-------- Supplied data
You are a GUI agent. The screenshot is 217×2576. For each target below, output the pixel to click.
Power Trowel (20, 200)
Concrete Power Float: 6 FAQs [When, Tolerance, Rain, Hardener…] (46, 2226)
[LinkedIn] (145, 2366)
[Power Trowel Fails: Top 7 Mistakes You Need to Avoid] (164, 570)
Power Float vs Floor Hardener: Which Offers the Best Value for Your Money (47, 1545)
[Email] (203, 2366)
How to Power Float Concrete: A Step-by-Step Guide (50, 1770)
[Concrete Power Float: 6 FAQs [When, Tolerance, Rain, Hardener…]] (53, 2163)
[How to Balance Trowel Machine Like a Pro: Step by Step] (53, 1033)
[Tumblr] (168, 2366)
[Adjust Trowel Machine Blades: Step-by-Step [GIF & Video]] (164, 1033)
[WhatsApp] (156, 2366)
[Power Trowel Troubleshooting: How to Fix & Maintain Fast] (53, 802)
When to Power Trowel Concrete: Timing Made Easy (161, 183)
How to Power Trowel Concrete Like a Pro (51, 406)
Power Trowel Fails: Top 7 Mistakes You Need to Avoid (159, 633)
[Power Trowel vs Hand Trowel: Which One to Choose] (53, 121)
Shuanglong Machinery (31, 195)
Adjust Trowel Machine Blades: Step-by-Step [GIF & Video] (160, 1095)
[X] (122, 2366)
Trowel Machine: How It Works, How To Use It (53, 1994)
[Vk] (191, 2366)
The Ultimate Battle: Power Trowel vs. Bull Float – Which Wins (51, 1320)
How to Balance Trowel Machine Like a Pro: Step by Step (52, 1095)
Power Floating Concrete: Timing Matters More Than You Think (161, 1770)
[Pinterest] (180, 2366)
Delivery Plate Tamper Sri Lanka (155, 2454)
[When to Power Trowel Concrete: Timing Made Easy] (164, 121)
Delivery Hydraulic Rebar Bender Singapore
----------------
The lines from the one holding "[Concrete Power Float: 6" to the final line of the entries, both included, are what should be output, exactly and alone.

[Concrete Power Float: 6 FAQs [When, Tolerance, Rain, Hardener…]] (53, 2163)
[How to Balance Trowel Machine Like a Pro: Step by Step] (53, 1033)
[Tumblr] (168, 2366)
[Adjust Trowel Machine Blades: Step-by-Step [GIF & Video]] (164, 1033)
[WhatsApp] (156, 2366)
[Power Trowel Troubleshooting: How to Fix & Maintain Fast] (53, 802)
When to Power Trowel Concrete: Timing Made Easy (161, 183)
How to Power Trowel Concrete Like a Pro (51, 406)
Power Trowel Fails: Top 7 Mistakes You Need to Avoid (159, 633)
[Power Trowel vs Hand Trowel: Which One to Choose] (53, 121)
Shuanglong Machinery (31, 195)
Adjust Trowel Machine Blades: Step-by-Step [GIF & Video] (160, 1095)
[X] (122, 2366)
Trowel Machine: How It Works, How To Use It (53, 1994)
[Vk] (191, 2366)
The Ultimate Battle: Power Trowel vs. Bull Float – Which Wins (51, 1320)
How to Balance Trowel Machine Like a Pro: Step by Step (52, 1095)
Power Floating Concrete: Timing Matters More Than You Think (161, 1770)
[Pinterest] (180, 2366)
Delivery Plate Tamper Sri Lanka (155, 2454)
[When to Power Trowel Concrete: Timing Made Easy] (164, 121)
Delivery Hydraulic Rebar Bender Singapore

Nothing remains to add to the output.